The 51-year-old, who first dabbled with cannabis when he was 13, said: "I can't speak for other countries, and I know activists will tell you that the death penalty does not deter drug trafficking." 

"Well, guess what? It has deterred me, and I'm sure it did for a lot of people."

"Drugs are already coming in from neighbouring countries regularly. If Singapore removes the death penalty, everyone will become very brazen since nothing is holding them back anymore," he added. 

Meanwhile, content creator Simon Khung (better known as Simonboy), who has been in recovery for three years, felt that the tough laws are pivotal in keeping the number of drug abusers low, which in turn will prevent other societal issues. 

"If we remove the death penalty, there will be more drugs available and it will lead to more crimes and students quitting schools," the 36-year-old said. 

Mathieu agreed with Khung's opinion, while adding that those who are thinking of dabbling in drugs must first know of the consequences. 

Speaking from his own experience some three decades ago, he said: "When we play a game, we know that rules are involved."

"We didn't go into it with our eyes closed, right? We know the consequences, but we did it anyway." 

'My mother won't even look at me'

Like Mathieu, Sufian Mohd Noor, who has been in recovery for 12 years, was influenced to try drugs at an early age - during his primary school days, in fact. 

The 51-year-old shared that while growing up in the late seventies, drugs were available "everywhere". 

"I mixed around with friends and I thought of giving it a try," Sufian said, adding that his father and brother were also involved in drugs. "I just wanted to see how to get high, but I became addicted. By the time I realised, it was too late." 

Starting out as a drug abuser before moving on to drug trafficking, Sufian was arrested nine times - the last of which he was sentenced to jail for nine years and received 14 strokes of the cane. 

When asked by the host if he was aware that the drugs he trafficked would affect abusers and their families, Sufian said that all he cared about was making money back then. 

But he said that he now understands how his mother felt while living with a drug trafficker like him. 

"I pity her because when my father and brother were caught for drug trafficking, she had to visit them in prison," Sufian said. "My mum didn't know I was a drug abuser since I knew how to hide."

"When I was caught, she just kept quiet. And you know what made me sick? My mother won't even look at me." 

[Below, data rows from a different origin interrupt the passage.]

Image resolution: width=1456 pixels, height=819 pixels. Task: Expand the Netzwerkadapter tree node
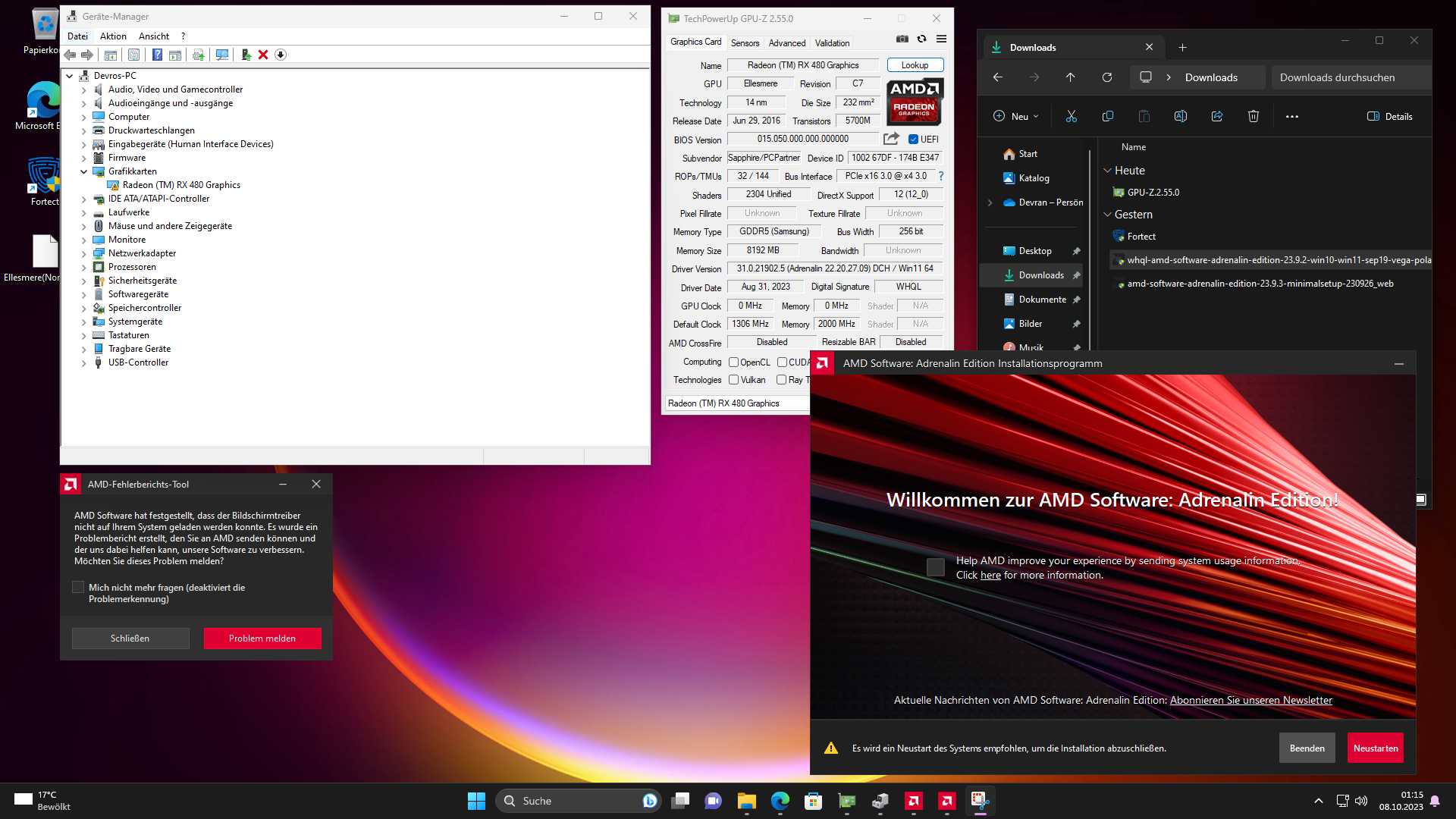(x=84, y=253)
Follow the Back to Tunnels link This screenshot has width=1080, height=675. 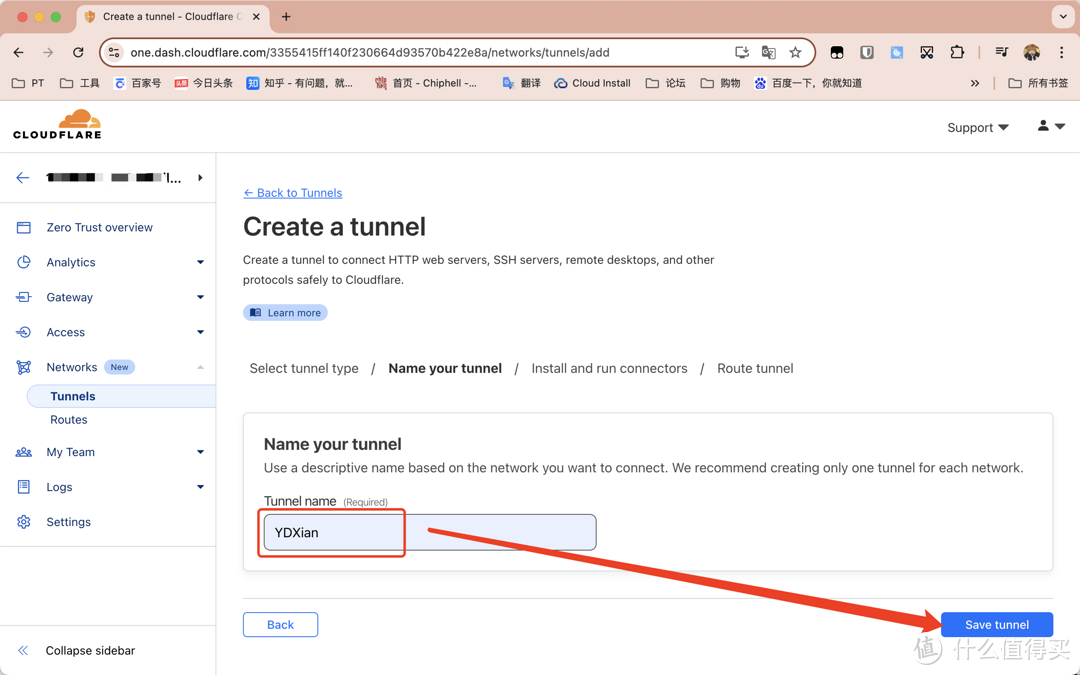[x=293, y=193]
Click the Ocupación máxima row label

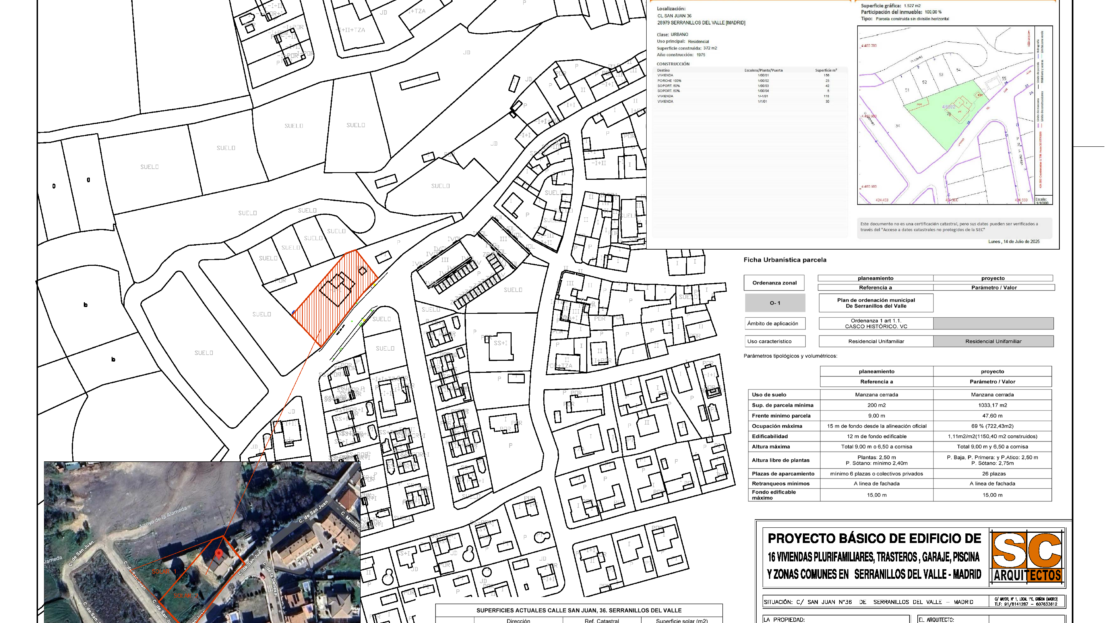(781, 426)
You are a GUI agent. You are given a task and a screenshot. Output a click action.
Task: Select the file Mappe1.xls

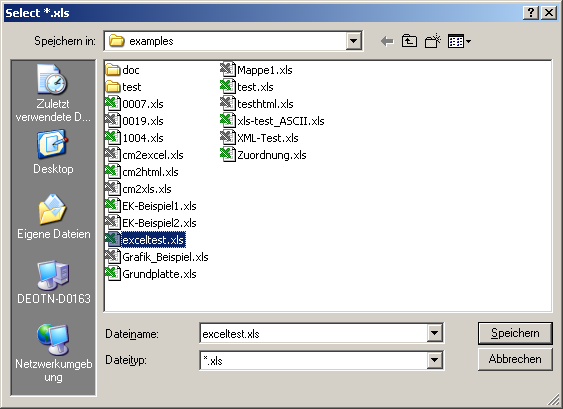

'No such thing as soft or hard drugs'

Other countries have recently moved to legalise the use of cannabis - with Thailand being the only country in Asia to decriminalise the drug after delisting it as a narcotic in 2022. 

But Mathieu argued that there is no such thing as soft or hard drugs. 

"Drugs are drugs. If you get addicted, it will be bad for you," he said. 

Meanwhile, Damian Chue from the Singapore Anti-Narcotics Association (SANA) believes that it is a misconception that cannabis doesn't have much of an impact on users. 

"Cannabis has been shown to lead to mental health disorders and psychotic illnesses. So I don't think it's that straightforward," he said.

"In fact, I think it's one reason why like SANA, our community, partners, the government and ex-drug users want to share their message and clear these misconceptions." 

Nicholas Tan, another ex-drug user who has been recovering for eight years, warned that dabbling in drugs out of curiosity or peer pressure "can ruin your life". 

Khung agreed that the consequences of drug abuse are "for life". 

"We have cried so many times, we have caused our family to cry so many times. And I really hope to bring this awareness that you will lose out on so many things," he concluded.